As I said this was a very raw film in terms of the story-line. How it was shot. Through the characters overall appearance, and through the backdrops as well. The overall tone and vibe was on the darker side, but the Safdie brothers contrast it with the addition of a vibrant neon color pallet and a commanding musical score. I have seen many films with great scores and soundtracks. But it has been a long time since a film has used its score as effectively as this one did. The striking tones draped over the story perfectly to create a compelling balance that was very engaging to watch as the musical tones evoke plenty of emotion on their own.
The camerawork was very simplistic as well. It was mostly all handheld techniques that did work for immersing the viewer in the story. But there were some shots that were framed up extremely close. These scenes would hold over extended periods of time, and while this style did work for some scenes. Providing some moments that delivered true, compelling tension. Over the course of the run-time the close-up shots did get monotonous and at times they created a stuffy feeling that I don’t think should have been such a focus. Overall however, the direction has a very simple, but had a vintage feel to it. The film felt very retro like it was from the 70’s with a lot of long overhead shots, and with the use of simple framing to some of the scenes, and to me the creativity was subtle but lasting.
I thought the performances were all excellent. Robert Pattinson has been building a strong resume out of some quality indie flicks and this was yet another. He creates a shifty, determined, and uneasy character. One you don’t like, but at the same time do not dislike, and I think the energy Pattinson brought to this role heightened the material perfectly. Pattinson clearly had a vision for this character. He pours himself into the role and the result was a persona that was as reckless as he was quick-on-his-feet. A combination that creates a character you have to see out until the end, to see what happens to him.
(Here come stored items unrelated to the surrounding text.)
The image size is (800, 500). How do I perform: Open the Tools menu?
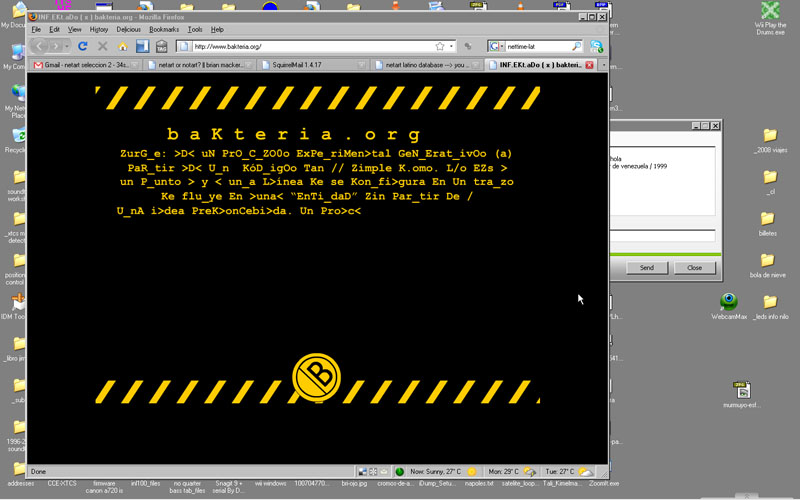[x=195, y=30]
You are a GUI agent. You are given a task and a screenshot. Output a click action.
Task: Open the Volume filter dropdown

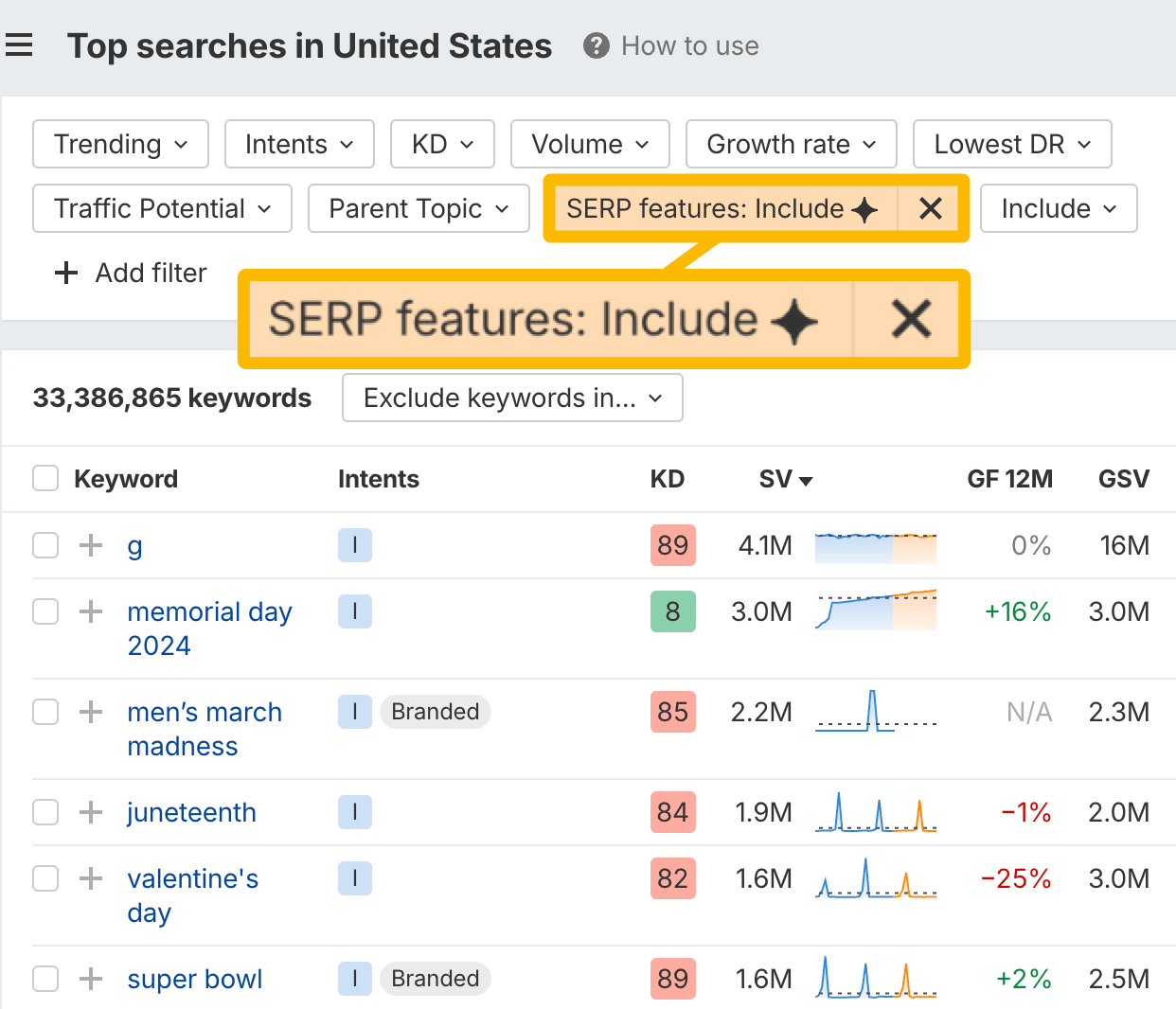coord(589,144)
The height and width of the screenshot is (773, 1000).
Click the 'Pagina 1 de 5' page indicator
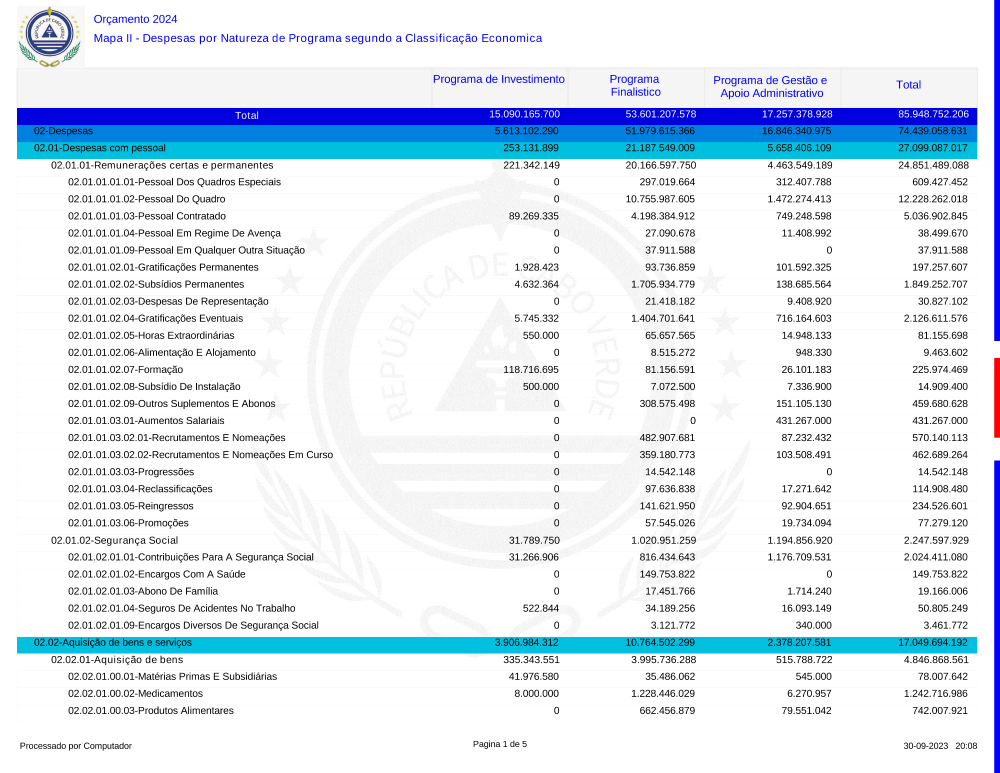[500, 744]
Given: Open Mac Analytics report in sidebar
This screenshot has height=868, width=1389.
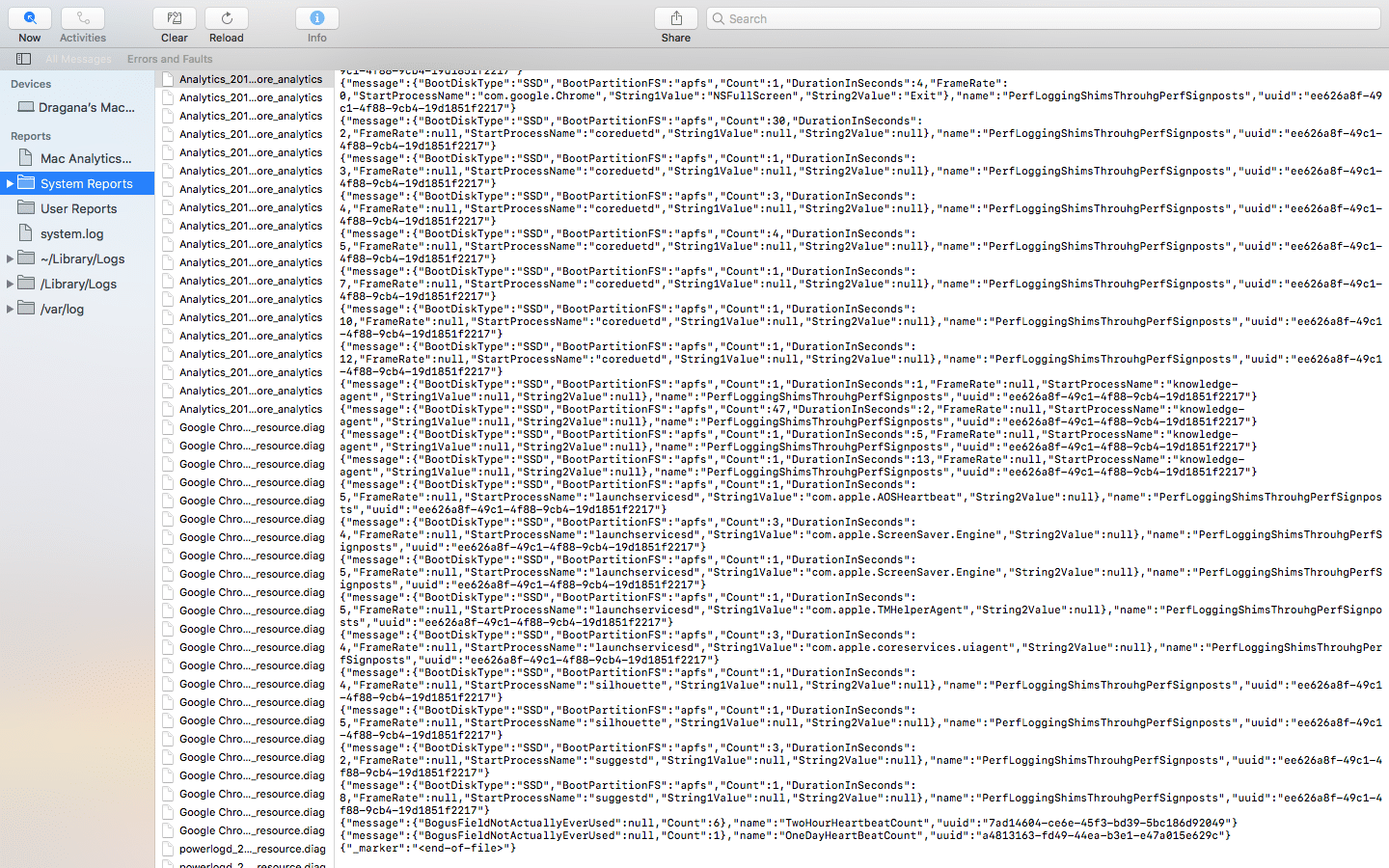Looking at the screenshot, I should pyautogui.click(x=85, y=158).
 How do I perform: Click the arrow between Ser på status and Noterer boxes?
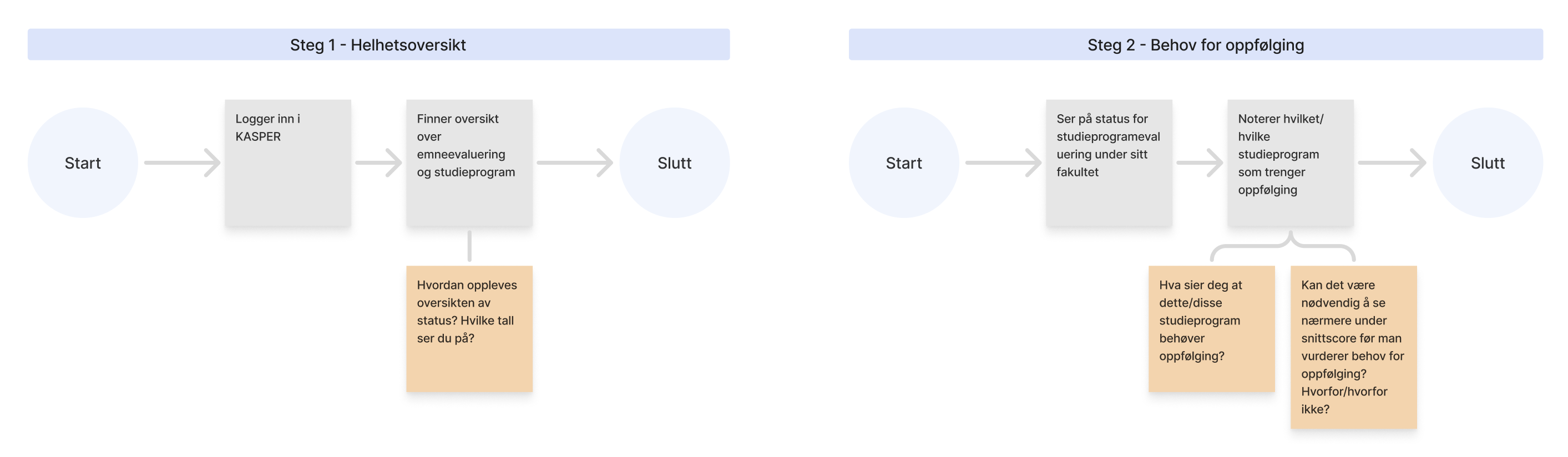(1199, 163)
Ben Safdie also co-starred in this one and he brings in a great performance as well. He was complex, you can sense there was a much deeper side to him and the performance from Safdie captured it effectively. Buddy Duress creates a wild character as well. It was a character type we have seen in this genre before but he brings some charm to the performance and creates some of the films effective, but subtle comic relief. Taliah Webster comes in with a grounded, realistic performance. Jennifer Jason Leigh brings in a fantastic performance in her small role. As does Barkhad Abdi.
The story holds a steady pace and it was captivating to watch things spiral out of control as it progresses. It was a very artistic film but doesn’t force it on you. It blends art and storytelling extremely well to create a unique film out of honestly conventional moments. It was a story about unsavory individuals doing, and committing unsavory acts, and it was all captured with a strong realism, never feeling like a film that was trying to glamorize the subject matter. It was a grounded, grimy feeling crime-drama and I definitely recommend it.